DIRECTIONS: Copy out the whole listing below exactly.

RECORDS PROVIDED:
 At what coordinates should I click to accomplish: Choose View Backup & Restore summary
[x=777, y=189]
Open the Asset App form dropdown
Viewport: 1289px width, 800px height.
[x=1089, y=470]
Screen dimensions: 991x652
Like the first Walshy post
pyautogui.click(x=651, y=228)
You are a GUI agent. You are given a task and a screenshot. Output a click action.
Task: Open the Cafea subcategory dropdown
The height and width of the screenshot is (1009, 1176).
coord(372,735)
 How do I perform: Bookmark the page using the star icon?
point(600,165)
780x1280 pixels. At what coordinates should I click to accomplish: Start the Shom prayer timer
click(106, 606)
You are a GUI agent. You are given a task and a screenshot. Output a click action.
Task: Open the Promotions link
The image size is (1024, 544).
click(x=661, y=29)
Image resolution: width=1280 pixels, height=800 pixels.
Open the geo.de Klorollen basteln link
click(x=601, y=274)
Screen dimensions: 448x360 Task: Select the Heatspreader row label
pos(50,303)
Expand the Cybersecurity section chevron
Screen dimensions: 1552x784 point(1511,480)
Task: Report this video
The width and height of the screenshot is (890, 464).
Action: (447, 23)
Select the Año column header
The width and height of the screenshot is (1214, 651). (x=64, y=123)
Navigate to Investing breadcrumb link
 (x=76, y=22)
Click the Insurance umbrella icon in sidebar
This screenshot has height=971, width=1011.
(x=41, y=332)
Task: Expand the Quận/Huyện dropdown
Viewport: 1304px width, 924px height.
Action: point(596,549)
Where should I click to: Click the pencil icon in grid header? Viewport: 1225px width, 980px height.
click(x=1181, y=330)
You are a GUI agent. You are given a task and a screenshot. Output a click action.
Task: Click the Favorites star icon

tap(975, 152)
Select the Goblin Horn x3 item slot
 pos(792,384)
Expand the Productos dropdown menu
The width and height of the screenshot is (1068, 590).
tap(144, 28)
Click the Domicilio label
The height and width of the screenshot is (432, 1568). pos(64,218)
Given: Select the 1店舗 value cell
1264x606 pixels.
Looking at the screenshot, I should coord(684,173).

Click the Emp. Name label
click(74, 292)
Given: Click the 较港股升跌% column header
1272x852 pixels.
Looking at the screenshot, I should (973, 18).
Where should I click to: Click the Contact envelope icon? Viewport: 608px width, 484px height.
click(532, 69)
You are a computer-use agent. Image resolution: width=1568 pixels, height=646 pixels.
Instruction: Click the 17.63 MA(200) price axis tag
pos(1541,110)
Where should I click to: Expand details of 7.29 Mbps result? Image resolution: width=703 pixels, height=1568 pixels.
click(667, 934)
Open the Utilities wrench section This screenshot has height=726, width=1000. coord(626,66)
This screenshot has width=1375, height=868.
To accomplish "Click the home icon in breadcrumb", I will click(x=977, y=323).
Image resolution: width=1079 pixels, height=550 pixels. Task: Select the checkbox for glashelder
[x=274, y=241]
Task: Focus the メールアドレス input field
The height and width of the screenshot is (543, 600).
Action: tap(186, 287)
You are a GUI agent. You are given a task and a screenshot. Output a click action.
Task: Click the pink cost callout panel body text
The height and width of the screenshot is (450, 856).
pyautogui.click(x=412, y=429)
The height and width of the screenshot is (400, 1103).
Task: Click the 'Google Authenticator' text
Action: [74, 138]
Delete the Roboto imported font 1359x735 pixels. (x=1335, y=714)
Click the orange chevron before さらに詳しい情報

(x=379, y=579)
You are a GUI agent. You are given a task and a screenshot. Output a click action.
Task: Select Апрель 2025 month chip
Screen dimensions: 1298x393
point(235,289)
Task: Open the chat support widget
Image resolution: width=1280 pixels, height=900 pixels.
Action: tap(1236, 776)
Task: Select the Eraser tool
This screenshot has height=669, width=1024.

ANSWER SECTION:
 At what coordinates should I click to accomplish: Choose View Backup & Restore summary
[x=777, y=189]
Open the Asset App form dropdown
Viewport: 1289px width, 800px height.
[x=1089, y=470]
Screen dimensions: 991x652
Like the first Walshy post
pyautogui.click(x=651, y=228)
You are a GUI agent. You are given a task and a screenshot. Output a click action.
Task: Open the Cafea subcategory dropdown
The height and width of the screenshot is (1009, 1176).
coord(372,735)
 How do I perform: Bookmark the page using the star icon?
point(600,165)
780x1280 pixels. At what coordinates should I click to accomplish: Start the Shom prayer timer
click(106, 606)
You are a GUI agent. You are given a task and a screenshot. Output a click action.
Task: Open the Promotions link
The image size is (1024, 544).
click(x=661, y=29)
Image resolution: width=1280 pixels, height=800 pixels.
Open the geo.de Klorollen basteln link
click(x=601, y=274)
Screen dimensions: 448x360 Task: Select the Heatspreader row label
pos(50,303)
Expand the Cybersecurity section chevron
Screen dimensions: 1552x784 point(1511,480)
Task: Report this video
The width and height of the screenshot is (890, 464).
Action: (447, 23)
Select the Año column header
The width and height of the screenshot is (1214, 651). (x=64, y=123)
Navigate to Investing breadcrumb link
 (x=76, y=22)
Click the Insurance umbrella icon in sidebar
This screenshot has height=971, width=1011.
(x=41, y=332)
Task: Expand the Quận/Huyện dropdown
Viewport: 1304px width, 924px height.
Action: point(596,549)
Where should I click to: Click the pencil icon in grid header? Viewport: 1225px width, 980px height.
click(x=1181, y=330)
You are a GUI agent. You are given a task and a screenshot. Output a click action.
Task: Click the Favorites star icon

tap(975, 152)
Select the Goblin Horn x3 item slot
 pos(792,384)
Expand the Productos dropdown menu
The width and height of the screenshot is (1068, 590).
tap(144, 28)
Click the Domicilio label
The height and width of the screenshot is (432, 1568). pos(64,218)
Given: Select the 1店舗 value cell
1264x606 pixels.
Looking at the screenshot, I should coord(684,173).

Click the Emp. Name label
click(74, 292)
Given: Click the 较港股升跌% column header
1272x852 pixels.
Looking at the screenshot, I should (973, 18).
Where should I click to: Click the Contact envelope icon? Viewport: 608px width, 484px height.
click(532, 69)
You are a computer-use agent. Image resolution: width=1568 pixels, height=646 pixels.
Instruction: Click the 17.63 MA(200) price axis tag
pos(1541,110)
Where should I click to: Expand details of 7.29 Mbps result? Image resolution: width=703 pixels, height=1568 pixels.
click(667, 934)
Open the Utilities wrench section This screenshot has height=726, width=1000. coord(626,66)
This screenshot has width=1375, height=868.
To accomplish "Click the home icon in breadcrumb", I will click(x=977, y=323).
Image resolution: width=1079 pixels, height=550 pixels. Task: Select the checkbox for glashelder
[x=274, y=241]
Task: Focus the メールアドレス input field
The height and width of the screenshot is (543, 600).
Action: tap(186, 287)
You are a GUI agent. You are given a task and a screenshot. Output a click action.
Task: Click the pink cost callout panel body text
The height and width of the screenshot is (450, 856).
pyautogui.click(x=412, y=429)
The height and width of the screenshot is (400, 1103).
Task: Click the 'Google Authenticator' text
Action: [74, 138]
Delete the Roboto imported font 1359x735 pixels. (x=1335, y=714)
Click the orange chevron before さらに詳しい情報

(x=379, y=579)
You are a GUI agent. You are given a task and a screenshot. Output a click action.
Task: Select Апрель 2025 month chip
Screen dimensions: 1298x393
point(235,289)
Task: Open the chat support widget
Image resolution: width=1280 pixels, height=900 pixels.
Action: tap(1236, 776)
Task: Select the Eraser tool
This screenshot has height=669, width=1024.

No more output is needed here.